[Your objective]
Each entry should be set down exactly as written, except for any picture it holds.
Provided entries Block Start
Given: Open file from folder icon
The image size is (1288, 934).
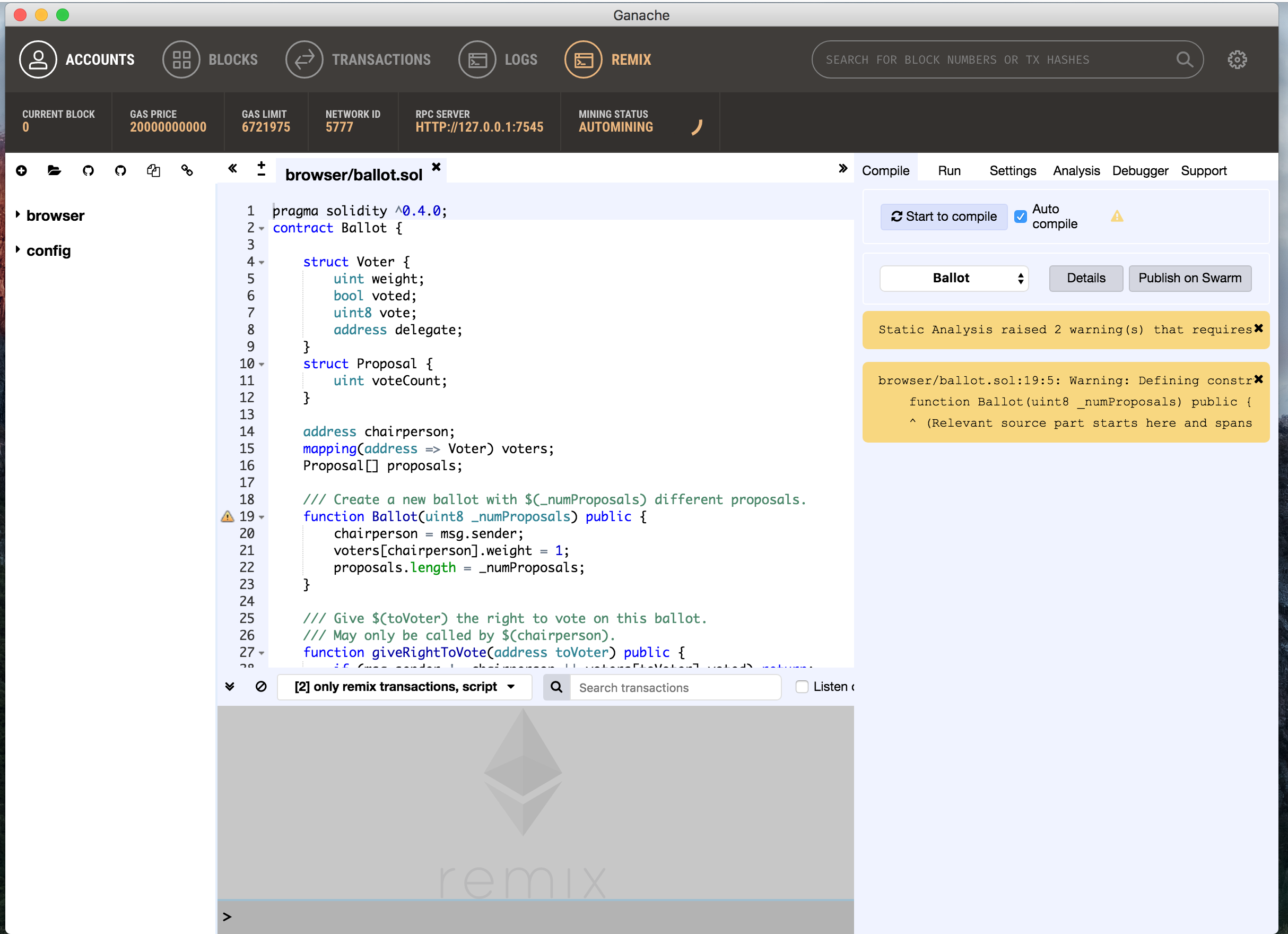Looking at the screenshot, I should click(x=54, y=170).
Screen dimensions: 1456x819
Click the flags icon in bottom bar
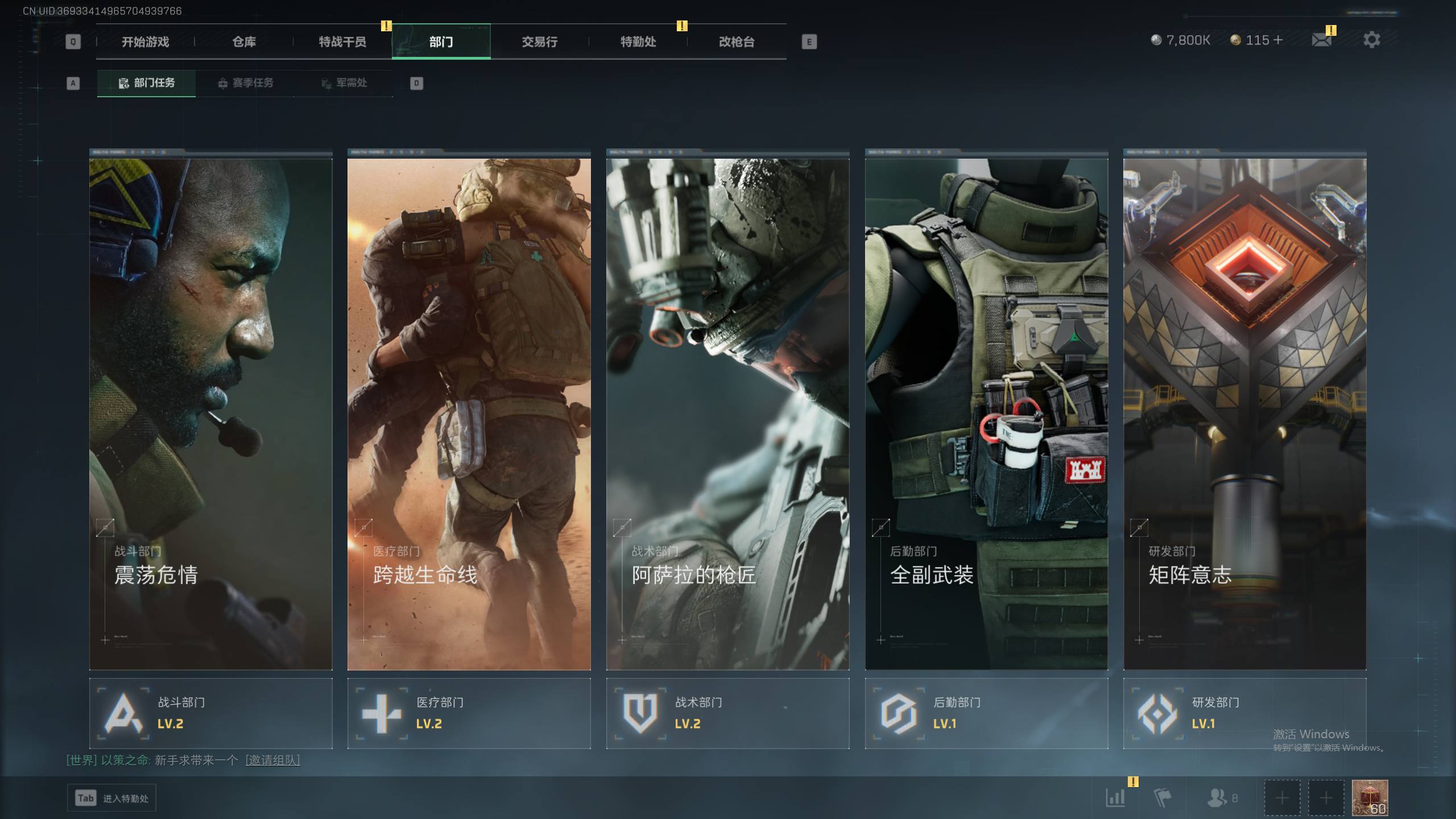(1162, 797)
Provided entries Block End
[Solved exercise]
Given: Open file from folder icon
The image size is (1288, 934).
Looking at the screenshot, I should click(x=54, y=170).
Screen dimensions: 1456x819
Click the flags icon in bottom bar
(1162, 797)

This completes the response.